AIM OF THE TASK: Search the listing below for the word "label", and copy every line in which it turns up.

ENTRIES PROVIDED:
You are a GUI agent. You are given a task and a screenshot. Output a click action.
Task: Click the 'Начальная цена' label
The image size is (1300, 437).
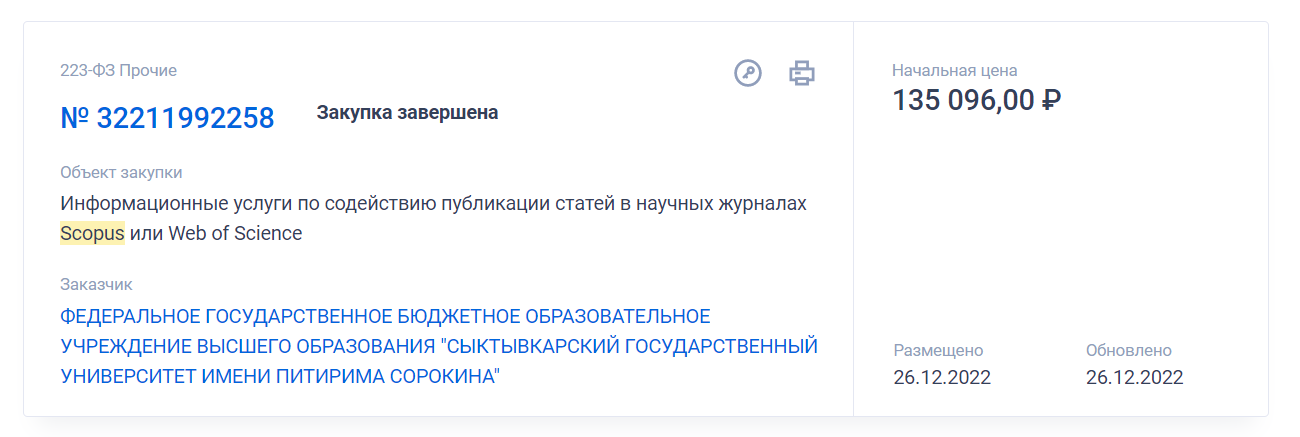click(954, 70)
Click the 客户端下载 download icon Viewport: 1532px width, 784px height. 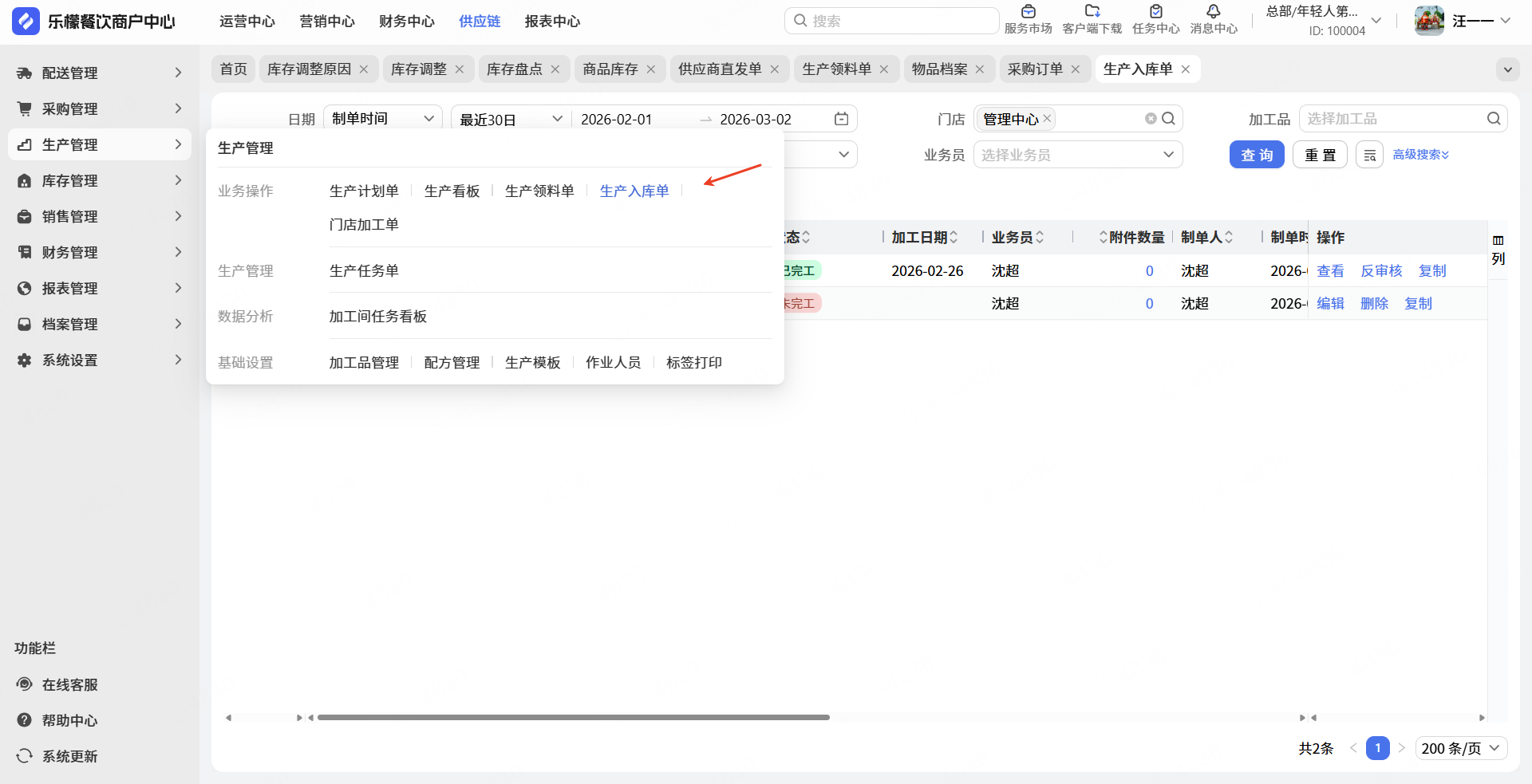(x=1092, y=12)
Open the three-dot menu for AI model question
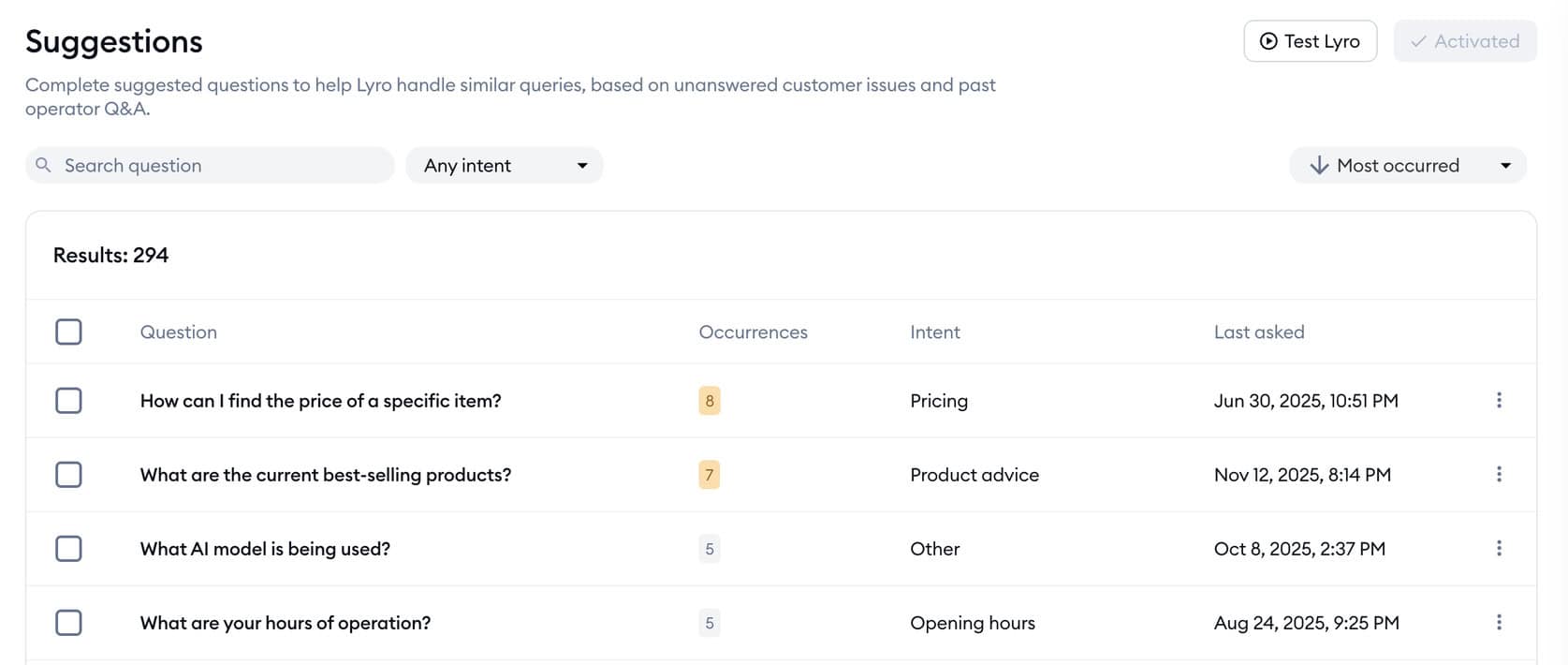 click(x=1499, y=549)
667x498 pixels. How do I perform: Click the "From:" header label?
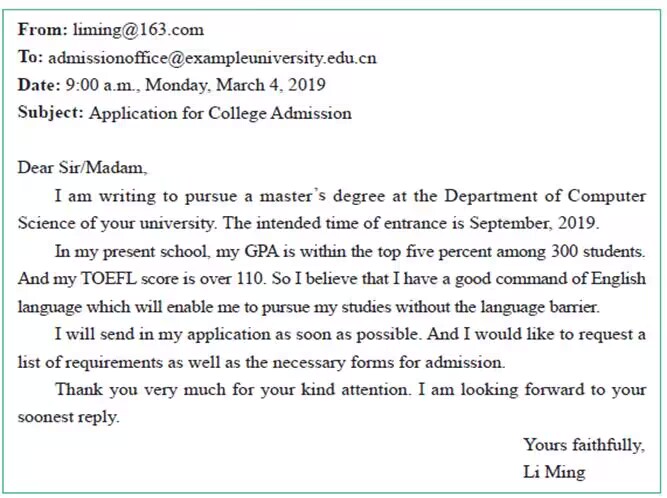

TASK RESULT:
Task: Click the 'Начальная цена' label
667x498 pixels. How do I perform: Click the "From:" header label?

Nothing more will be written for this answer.